Not easy for MIL to change
While you definitely want to end this cycle of behavior from the MIL, I think everyone should consider that it is probably not something new. These are probably some deep, deep cycles of behavior that are not easily changed. She has reinforced her "basement son's" behavior, encouraging this kind of bad behavior for a long time. By saying "no" in a conflicting manner will definitely stir up some problems. 

Confrontation can Taint the Halloween Party
I think you should stand up to her (with your husband), but whenever you do it, she's going to focus on the particular issue not the deep seated problem. Therefore, if you do it now... your halloween party will be the center focus. And it will be said that you are selfish, and blah blah blah (obviously not true). But this could taint your halloween experiences for years to come. 

Positive Route, Separate Parties, Fight another Day
I really think you should go the positive route this time and throw a separate party. See my previous post (a few above this one). Focus on confronting the MIL another time. Again, with the husband... afterall it is his family's dysfunctional dynamics that you are dealing with.

◇ ◇ ◇ ◇

### Things to do:
- A) Restate the paragraph of the post above that begins "I think you should stand up to her" in two or three shorter sentences, keeping its main points.
- B) Reproduce the part of the post above from "Not easy for" to "up some problems.", substituting "mother-in-law" for "MIL".

### Data shown:
◇ ◇ ◇ ◇

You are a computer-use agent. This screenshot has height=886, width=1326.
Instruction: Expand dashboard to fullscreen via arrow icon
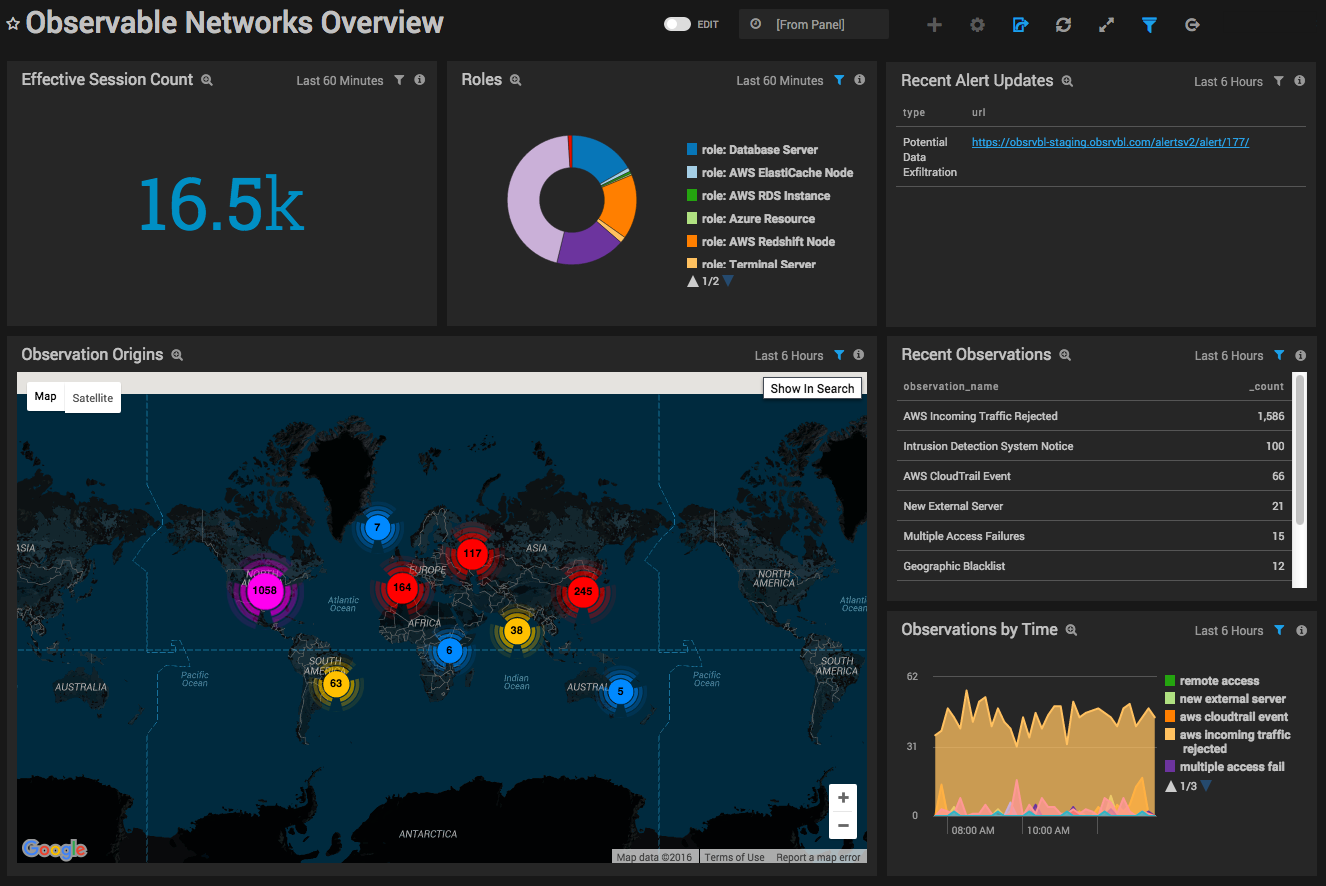point(1106,24)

◇ ◇ ◇ ◇

### Exercise results:
- A) Standing up to her alongside your husband is right, but she will fix on the particular issue rather than the deep-seated problem. Doing it now would make your Halloween party the center of attention, and you would be called selfish, which is obviously untrue. That could taint your Halloween experiences for years to come.

- B)
Not easy for mother-in-law to change
While you definitely want to end this cycle of behavior from the mother-in-law, I think everyone should consider that it is probably not something new. These are probably some deep, deep cycles of behavior that are not easily changed. She has reinforced her "basement son's" behavior, encouraging this kind of bad behavior for a long time. By saying "no" in a conflicting manner will definitely stir up some problems.